**Objective**
Copy the records below without any change, starting at the line that contains "Select the Desktop section header" and stopping after the line that contains "Action: 225,309".

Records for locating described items
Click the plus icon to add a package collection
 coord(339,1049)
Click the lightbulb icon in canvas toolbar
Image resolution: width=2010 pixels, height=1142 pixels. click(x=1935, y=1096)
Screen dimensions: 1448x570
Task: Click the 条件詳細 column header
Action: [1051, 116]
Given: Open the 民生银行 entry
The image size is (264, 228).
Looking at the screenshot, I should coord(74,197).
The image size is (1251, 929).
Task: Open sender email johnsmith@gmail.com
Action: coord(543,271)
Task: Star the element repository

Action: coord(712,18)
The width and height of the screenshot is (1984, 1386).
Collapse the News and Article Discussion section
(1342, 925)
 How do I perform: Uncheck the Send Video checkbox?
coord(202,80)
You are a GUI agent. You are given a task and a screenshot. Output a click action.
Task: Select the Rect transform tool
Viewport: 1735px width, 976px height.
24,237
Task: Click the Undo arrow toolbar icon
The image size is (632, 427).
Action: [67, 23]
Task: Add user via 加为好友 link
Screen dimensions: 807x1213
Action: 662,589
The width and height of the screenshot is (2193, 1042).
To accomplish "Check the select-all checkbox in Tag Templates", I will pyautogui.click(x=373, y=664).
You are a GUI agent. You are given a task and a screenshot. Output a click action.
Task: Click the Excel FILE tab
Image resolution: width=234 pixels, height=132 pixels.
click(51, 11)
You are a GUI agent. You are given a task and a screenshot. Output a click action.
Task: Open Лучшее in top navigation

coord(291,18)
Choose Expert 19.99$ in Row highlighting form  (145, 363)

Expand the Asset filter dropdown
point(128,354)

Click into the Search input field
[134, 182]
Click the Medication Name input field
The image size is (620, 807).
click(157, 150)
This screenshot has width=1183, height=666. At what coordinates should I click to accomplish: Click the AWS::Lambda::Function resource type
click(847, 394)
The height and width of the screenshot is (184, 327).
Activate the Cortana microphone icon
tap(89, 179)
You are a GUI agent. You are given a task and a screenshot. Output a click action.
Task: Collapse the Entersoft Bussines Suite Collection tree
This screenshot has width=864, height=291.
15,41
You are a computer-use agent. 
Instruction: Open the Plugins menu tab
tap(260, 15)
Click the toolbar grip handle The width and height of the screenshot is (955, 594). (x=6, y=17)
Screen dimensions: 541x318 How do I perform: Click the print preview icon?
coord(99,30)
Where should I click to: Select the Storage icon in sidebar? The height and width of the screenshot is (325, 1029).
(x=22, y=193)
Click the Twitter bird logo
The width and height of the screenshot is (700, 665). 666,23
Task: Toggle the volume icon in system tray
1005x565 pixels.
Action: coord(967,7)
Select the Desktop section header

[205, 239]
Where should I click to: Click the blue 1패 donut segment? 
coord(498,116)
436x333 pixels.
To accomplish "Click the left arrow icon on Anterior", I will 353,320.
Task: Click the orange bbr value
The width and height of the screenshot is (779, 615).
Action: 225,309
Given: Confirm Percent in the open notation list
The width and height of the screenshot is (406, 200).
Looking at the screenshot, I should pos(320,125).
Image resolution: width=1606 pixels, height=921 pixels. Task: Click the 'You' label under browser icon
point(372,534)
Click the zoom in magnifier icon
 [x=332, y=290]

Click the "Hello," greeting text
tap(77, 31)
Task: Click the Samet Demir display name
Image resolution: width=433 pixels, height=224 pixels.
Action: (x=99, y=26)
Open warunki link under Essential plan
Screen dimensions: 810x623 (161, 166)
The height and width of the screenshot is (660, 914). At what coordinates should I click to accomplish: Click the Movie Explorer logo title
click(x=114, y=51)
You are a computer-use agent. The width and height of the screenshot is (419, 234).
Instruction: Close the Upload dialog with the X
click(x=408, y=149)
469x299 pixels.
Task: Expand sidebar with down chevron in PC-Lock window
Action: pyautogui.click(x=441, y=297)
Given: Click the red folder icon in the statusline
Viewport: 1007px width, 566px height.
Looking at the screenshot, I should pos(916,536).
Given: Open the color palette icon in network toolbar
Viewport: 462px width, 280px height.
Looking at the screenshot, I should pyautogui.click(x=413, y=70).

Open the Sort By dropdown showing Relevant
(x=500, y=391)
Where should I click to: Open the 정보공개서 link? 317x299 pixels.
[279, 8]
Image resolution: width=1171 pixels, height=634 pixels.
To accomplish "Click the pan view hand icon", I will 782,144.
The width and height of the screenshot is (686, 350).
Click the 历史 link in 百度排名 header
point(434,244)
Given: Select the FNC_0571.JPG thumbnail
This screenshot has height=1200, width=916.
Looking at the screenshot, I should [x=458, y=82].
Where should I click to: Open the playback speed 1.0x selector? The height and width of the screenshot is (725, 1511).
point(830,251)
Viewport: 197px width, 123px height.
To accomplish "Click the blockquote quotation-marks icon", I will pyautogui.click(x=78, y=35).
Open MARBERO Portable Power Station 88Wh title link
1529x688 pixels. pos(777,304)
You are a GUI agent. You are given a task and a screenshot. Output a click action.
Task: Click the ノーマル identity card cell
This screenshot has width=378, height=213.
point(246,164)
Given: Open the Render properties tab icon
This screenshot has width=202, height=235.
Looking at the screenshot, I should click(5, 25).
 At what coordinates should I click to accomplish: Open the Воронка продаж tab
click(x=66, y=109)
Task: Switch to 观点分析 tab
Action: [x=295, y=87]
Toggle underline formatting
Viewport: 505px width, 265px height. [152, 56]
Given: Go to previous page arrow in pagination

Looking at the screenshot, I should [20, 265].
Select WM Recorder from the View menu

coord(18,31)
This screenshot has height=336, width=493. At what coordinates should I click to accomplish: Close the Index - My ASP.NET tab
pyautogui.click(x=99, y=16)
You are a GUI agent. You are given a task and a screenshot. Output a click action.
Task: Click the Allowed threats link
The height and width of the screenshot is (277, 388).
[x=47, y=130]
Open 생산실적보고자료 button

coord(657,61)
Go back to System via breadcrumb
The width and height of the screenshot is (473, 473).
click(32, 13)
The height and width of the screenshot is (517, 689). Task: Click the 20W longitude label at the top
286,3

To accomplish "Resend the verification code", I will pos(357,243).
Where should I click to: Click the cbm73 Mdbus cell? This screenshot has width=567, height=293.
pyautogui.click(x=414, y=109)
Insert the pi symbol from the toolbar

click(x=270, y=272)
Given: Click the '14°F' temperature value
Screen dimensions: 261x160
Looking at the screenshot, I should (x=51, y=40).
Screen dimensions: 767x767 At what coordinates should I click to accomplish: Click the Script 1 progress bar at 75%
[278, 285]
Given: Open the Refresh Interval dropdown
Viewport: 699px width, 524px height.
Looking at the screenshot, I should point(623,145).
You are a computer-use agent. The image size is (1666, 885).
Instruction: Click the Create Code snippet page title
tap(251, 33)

**Answer to this exercise**
Select the Desktop section header

[205, 239]
Where should I click to: Click the blue 1패 donut segment? 
coord(498,116)
436x333 pixels.
To accomplish "Click the left arrow icon on Anterior", I will 353,320.
Task: Click the orange bbr value
The width and height of the screenshot is (779, 615).
Action: 225,309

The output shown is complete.